§ **YOUR INSTRUCTIONS**
Only the lines from the opening of the material through the one containing "is (394, 1021)." should be reproduced, each exactly as it stands.

§ **PROVIDED RECORDS**
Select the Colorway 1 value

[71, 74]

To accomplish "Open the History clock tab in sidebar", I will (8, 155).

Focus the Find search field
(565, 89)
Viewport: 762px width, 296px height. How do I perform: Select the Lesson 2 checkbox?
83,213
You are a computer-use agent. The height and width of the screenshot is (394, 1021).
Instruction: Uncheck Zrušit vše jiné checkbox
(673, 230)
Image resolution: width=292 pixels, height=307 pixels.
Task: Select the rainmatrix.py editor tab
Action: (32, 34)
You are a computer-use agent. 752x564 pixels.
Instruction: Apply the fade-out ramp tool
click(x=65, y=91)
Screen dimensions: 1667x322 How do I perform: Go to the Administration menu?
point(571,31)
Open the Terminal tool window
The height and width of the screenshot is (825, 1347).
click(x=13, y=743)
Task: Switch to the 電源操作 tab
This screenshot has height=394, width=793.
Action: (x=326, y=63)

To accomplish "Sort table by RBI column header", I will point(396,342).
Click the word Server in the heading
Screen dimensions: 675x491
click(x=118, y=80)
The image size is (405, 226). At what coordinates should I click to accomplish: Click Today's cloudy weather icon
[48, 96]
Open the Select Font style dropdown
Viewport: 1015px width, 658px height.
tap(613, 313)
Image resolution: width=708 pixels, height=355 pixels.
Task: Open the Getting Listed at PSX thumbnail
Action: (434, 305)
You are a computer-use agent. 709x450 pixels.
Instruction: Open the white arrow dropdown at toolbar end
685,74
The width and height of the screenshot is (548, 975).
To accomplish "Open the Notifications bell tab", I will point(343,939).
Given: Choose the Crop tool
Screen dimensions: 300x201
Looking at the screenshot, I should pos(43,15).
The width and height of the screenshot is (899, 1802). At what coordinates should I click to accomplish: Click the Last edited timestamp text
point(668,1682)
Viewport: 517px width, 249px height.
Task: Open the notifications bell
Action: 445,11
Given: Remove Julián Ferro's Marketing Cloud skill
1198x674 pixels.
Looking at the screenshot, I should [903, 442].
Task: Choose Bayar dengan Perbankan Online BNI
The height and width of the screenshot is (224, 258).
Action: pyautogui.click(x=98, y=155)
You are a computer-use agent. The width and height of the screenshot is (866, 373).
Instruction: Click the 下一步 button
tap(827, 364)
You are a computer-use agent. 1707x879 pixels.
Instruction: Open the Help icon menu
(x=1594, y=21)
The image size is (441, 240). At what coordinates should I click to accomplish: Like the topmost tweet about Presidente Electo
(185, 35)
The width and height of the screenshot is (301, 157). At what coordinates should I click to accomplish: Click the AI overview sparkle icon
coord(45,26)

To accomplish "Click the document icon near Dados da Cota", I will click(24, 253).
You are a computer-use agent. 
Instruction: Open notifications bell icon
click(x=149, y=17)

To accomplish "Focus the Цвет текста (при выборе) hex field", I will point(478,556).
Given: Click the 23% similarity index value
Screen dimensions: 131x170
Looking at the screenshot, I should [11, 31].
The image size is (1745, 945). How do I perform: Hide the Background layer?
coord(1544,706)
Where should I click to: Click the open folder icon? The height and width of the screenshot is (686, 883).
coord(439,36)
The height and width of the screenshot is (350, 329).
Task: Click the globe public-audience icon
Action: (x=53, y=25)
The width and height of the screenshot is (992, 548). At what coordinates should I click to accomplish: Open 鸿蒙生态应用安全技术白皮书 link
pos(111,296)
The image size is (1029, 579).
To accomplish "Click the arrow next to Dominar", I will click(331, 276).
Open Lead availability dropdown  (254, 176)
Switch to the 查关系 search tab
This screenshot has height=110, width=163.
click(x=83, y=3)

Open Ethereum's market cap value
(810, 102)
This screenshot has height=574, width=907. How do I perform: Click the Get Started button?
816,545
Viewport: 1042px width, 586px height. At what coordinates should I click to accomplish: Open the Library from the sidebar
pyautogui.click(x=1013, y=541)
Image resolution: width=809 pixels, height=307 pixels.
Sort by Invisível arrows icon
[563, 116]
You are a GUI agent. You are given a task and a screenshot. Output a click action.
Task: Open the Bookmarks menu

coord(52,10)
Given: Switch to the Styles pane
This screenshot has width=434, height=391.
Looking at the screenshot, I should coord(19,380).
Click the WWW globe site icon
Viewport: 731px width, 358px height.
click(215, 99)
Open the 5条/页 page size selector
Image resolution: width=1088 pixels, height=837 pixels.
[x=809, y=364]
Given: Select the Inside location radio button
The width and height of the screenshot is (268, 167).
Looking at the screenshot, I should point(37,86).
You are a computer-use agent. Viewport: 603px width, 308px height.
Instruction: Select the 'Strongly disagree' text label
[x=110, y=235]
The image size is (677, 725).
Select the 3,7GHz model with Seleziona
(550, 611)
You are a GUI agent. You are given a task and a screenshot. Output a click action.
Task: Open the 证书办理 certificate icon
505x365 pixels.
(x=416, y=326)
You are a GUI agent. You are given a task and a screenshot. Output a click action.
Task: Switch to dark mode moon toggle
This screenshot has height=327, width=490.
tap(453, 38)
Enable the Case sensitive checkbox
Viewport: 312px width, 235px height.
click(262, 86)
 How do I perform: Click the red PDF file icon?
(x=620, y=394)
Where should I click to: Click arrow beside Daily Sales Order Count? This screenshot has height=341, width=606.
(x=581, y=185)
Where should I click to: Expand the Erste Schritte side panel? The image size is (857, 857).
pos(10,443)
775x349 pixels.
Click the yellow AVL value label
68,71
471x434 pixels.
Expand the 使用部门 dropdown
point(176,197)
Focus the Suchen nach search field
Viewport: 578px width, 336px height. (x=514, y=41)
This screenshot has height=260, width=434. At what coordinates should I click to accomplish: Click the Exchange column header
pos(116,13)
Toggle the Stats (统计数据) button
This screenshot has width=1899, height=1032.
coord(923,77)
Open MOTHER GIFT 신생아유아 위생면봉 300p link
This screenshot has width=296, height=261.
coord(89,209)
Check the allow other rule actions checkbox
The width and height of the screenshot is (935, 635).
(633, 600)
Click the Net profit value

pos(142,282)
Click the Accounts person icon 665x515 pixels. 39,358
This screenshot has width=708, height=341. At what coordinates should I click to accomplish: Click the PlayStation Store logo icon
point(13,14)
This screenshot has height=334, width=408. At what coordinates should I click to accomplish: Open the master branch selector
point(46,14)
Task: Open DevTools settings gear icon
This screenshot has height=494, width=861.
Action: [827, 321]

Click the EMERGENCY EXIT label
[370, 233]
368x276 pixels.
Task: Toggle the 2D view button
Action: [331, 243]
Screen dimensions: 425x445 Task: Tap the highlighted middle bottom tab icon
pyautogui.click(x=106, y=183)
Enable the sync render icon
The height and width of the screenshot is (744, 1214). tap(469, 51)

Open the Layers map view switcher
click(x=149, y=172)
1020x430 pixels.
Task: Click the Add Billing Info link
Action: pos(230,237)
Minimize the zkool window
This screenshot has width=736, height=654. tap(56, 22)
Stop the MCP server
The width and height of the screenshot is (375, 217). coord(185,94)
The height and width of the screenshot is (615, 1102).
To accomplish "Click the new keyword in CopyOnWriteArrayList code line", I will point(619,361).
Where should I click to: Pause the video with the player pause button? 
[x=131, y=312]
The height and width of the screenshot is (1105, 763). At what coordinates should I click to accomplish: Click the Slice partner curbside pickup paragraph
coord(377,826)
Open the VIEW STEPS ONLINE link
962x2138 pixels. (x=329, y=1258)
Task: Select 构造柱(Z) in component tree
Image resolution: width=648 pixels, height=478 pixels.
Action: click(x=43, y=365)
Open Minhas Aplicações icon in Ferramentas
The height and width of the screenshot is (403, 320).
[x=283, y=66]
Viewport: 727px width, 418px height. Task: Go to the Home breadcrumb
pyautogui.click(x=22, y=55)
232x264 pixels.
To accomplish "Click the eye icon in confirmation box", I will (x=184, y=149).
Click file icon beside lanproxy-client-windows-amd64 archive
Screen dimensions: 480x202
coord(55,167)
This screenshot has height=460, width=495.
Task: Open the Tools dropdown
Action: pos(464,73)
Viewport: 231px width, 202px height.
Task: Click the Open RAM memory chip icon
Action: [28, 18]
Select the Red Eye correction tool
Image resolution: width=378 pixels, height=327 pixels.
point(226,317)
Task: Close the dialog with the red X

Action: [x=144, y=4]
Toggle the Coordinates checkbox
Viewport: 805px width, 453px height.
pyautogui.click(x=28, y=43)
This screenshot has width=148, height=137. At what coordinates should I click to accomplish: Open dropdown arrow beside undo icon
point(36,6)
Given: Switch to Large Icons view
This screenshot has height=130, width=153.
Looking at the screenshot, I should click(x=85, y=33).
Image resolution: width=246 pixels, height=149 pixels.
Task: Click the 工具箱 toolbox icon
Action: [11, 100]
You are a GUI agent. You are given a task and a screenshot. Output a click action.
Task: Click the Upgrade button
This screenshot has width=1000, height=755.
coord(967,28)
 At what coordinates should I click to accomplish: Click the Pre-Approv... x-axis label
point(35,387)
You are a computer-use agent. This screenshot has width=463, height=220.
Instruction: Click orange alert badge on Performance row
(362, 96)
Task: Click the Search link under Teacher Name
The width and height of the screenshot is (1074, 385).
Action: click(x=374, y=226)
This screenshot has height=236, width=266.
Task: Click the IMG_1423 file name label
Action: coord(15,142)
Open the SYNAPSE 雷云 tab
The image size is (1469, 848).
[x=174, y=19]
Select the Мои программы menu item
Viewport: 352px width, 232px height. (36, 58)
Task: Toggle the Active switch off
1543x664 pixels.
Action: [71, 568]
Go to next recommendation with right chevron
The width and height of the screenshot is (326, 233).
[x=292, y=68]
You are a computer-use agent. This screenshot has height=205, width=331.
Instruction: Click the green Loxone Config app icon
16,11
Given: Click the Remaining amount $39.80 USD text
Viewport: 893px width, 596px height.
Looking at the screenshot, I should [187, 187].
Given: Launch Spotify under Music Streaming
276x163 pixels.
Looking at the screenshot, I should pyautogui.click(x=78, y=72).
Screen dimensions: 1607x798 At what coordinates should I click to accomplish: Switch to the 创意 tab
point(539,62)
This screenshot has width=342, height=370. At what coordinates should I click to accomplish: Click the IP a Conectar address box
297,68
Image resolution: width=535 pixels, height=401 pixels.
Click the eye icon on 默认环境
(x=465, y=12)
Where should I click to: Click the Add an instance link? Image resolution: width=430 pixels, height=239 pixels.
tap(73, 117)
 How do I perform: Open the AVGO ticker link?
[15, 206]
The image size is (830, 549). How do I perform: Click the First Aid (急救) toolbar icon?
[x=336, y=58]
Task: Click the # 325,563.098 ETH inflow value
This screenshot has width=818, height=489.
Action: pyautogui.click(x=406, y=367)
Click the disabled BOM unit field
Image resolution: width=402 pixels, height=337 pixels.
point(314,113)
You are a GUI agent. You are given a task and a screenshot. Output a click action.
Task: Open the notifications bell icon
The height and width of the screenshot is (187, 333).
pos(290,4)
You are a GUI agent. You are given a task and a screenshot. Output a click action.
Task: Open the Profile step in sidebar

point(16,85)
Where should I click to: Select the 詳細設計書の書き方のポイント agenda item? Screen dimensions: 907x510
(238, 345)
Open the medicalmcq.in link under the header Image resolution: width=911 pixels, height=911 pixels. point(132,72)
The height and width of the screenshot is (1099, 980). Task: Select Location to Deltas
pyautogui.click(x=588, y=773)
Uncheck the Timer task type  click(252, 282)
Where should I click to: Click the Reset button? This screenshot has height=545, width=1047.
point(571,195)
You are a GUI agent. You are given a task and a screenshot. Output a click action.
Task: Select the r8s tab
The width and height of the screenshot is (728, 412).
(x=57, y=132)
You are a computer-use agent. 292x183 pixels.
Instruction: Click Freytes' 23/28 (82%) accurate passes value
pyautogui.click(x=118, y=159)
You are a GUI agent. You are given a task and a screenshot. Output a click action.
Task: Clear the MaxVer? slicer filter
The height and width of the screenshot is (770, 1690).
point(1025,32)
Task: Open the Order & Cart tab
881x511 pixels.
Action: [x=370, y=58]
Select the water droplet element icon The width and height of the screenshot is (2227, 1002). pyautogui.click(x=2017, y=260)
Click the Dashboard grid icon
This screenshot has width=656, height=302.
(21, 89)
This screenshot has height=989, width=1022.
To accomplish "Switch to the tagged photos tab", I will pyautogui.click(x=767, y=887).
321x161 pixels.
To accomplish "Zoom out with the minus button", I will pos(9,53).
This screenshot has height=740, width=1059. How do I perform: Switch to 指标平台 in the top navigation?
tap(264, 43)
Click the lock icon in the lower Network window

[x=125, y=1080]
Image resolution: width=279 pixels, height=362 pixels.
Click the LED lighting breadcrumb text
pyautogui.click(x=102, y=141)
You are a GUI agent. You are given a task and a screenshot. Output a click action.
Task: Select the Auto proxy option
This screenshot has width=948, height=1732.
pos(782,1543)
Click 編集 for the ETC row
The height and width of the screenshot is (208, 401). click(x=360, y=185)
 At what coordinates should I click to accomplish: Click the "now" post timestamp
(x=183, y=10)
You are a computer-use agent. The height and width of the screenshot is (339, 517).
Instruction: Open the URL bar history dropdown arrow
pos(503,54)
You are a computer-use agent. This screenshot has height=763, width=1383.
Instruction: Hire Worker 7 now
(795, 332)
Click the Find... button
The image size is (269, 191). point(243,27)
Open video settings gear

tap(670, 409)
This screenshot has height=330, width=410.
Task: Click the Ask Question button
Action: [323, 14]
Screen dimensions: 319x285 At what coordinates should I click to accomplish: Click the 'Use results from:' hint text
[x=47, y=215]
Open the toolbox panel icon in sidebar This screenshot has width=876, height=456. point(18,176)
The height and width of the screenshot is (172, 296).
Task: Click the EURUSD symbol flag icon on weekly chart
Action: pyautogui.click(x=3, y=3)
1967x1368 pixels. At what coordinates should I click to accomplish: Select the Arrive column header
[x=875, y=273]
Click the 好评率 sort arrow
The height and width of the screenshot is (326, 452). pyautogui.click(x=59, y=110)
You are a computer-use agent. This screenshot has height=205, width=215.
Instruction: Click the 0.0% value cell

§ **YOUR SOLUTION**
Select the Colorway 1 value

[71, 74]

To accomplish "Open the History clock tab in sidebar", I will (8, 155).

Focus the Find search field
(565, 89)
Viewport: 762px width, 296px height. How do I perform: Select the Lesson 2 checkbox?
83,213
You are a computer-use agent. The height and width of the screenshot is (394, 1021).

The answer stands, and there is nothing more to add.